Alignment and Variant detection
DRAGEN v4.0.5b is used for alignment of short reads to the reference genome GRCh38. A graph mapper is used to improve variant calling accuracy in segmental duplications and other difficult to map regions. To evolve the FASTA reference to a graph reference, DRAGEN augments the FASTA reference with around 900,000 short alternate contigs derived from population haplotypes of phased variants. The mapper has alt-aware capabilities that project reads that match the population haplotypes to corresponding primary assembly alignments with a precise lift-over alignment. For more information on DRAGEN aligner see the supporting documentation.
Alignments are stored in CRAM files which contain both mapped and unmapped reads. Detection of small variants (single nucleotide variants (SNVs) and indels) and copy number variants (CNVs) are performed using the DRAGEN small variant caller and DRAGEN CNV respectively. Detection of smaller CNVs in the size range of 2-10kb is supplemented by DRAGEN SV caller, and in this size range only CNVs which presence is supported by both DRAGEN CNV and SV callers are annotated and reported. SMN1 and SMN2 copy numbers are inferred using DRAGEN SMN caller.
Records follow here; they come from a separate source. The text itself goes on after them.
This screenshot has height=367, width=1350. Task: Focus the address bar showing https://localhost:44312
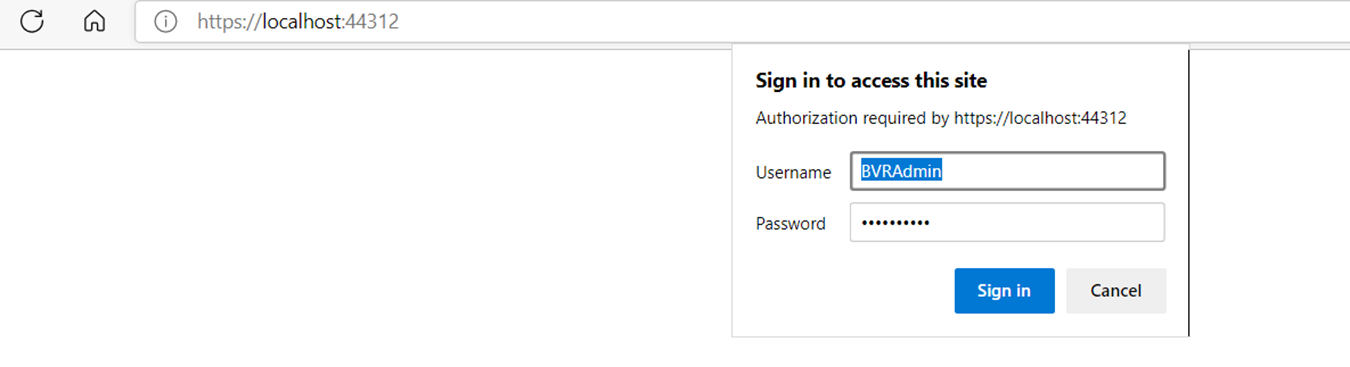(742, 21)
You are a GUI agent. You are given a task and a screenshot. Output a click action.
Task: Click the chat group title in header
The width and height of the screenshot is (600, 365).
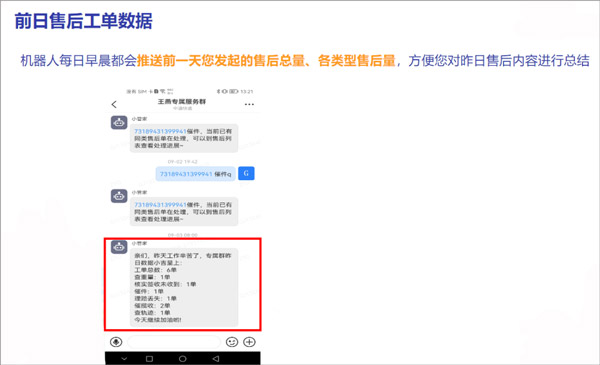(x=182, y=101)
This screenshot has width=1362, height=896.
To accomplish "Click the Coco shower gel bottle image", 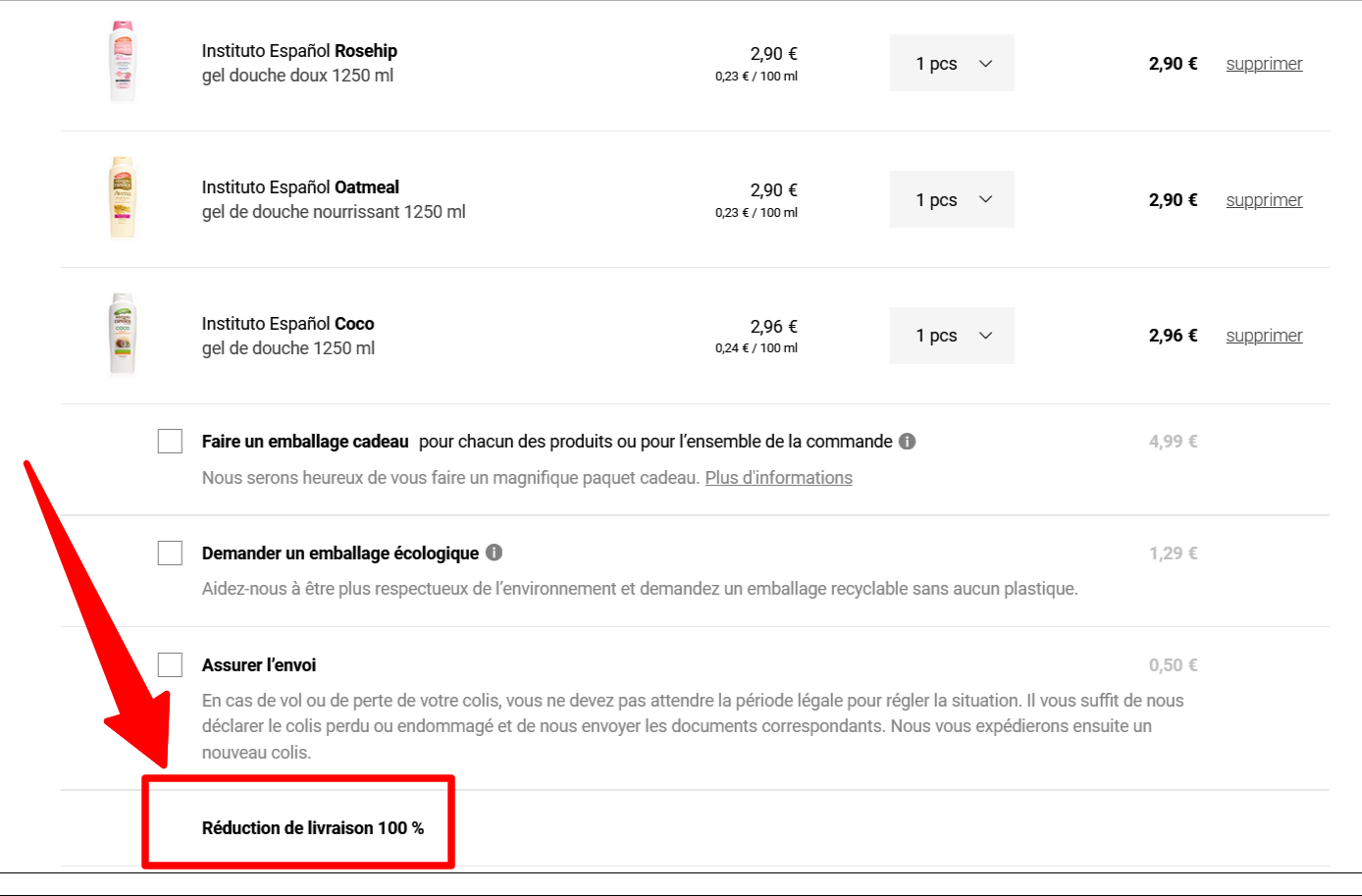I will tap(123, 334).
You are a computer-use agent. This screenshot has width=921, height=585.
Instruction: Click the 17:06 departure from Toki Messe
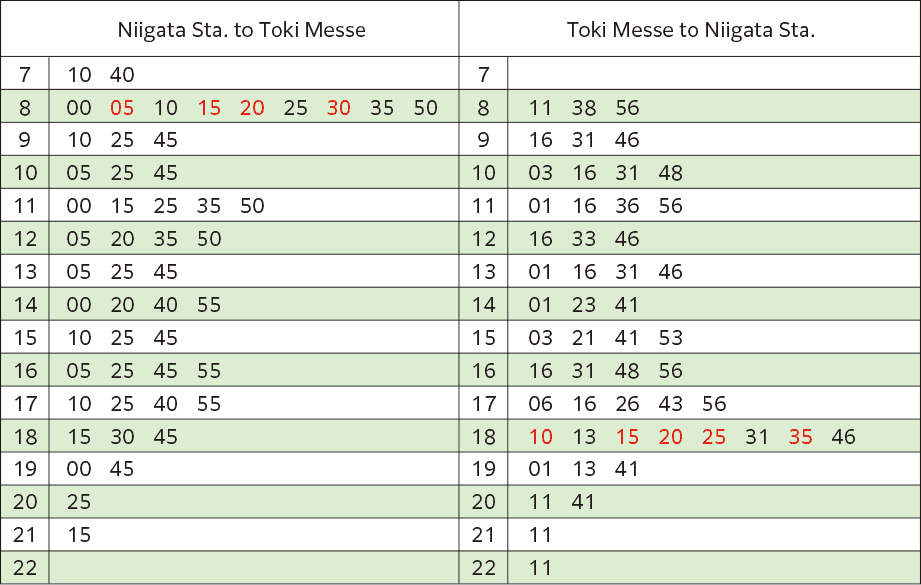click(x=540, y=404)
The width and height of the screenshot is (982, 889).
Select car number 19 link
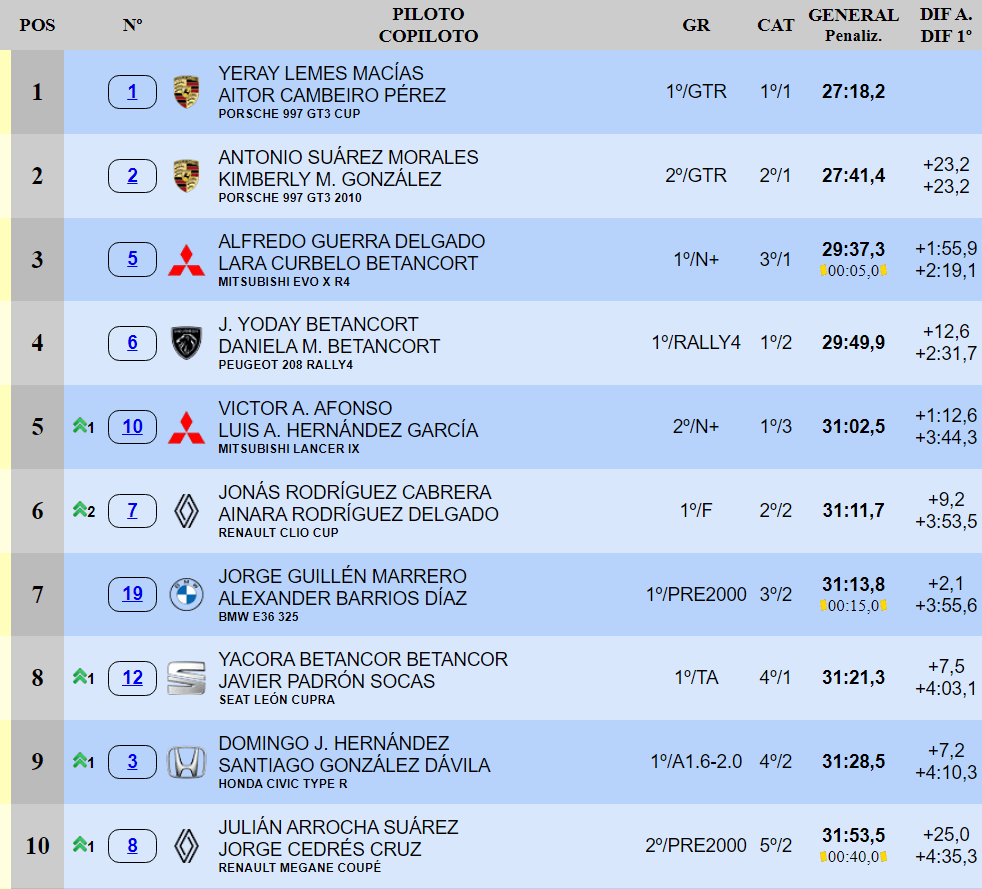coord(132,594)
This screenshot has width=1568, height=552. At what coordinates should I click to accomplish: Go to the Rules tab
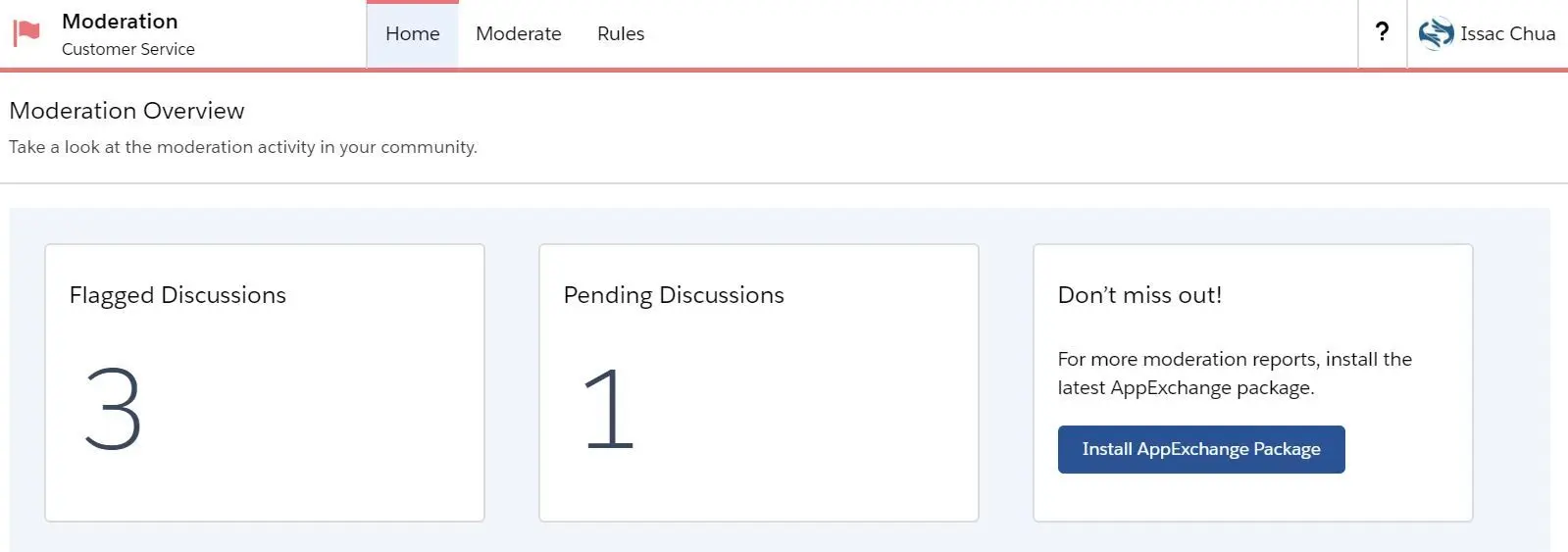(x=621, y=33)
Information on inferred sex karyotype is considered during variant calling such that the overall ploidy of the X chromosome is considered (with possible values of 1 or 2 copies), and haploid calls are produced where appropriate. Variant calling is performed assuming a haploid model for chromosome X for individuals inferred to have to have a single copy of chromosome X (for example, XY, XO, XYY karyotypes) and assuming a diploid model for individuals inferred to have two or more copies of chromosome X (for example, XX, XXX, XXY karyotypes).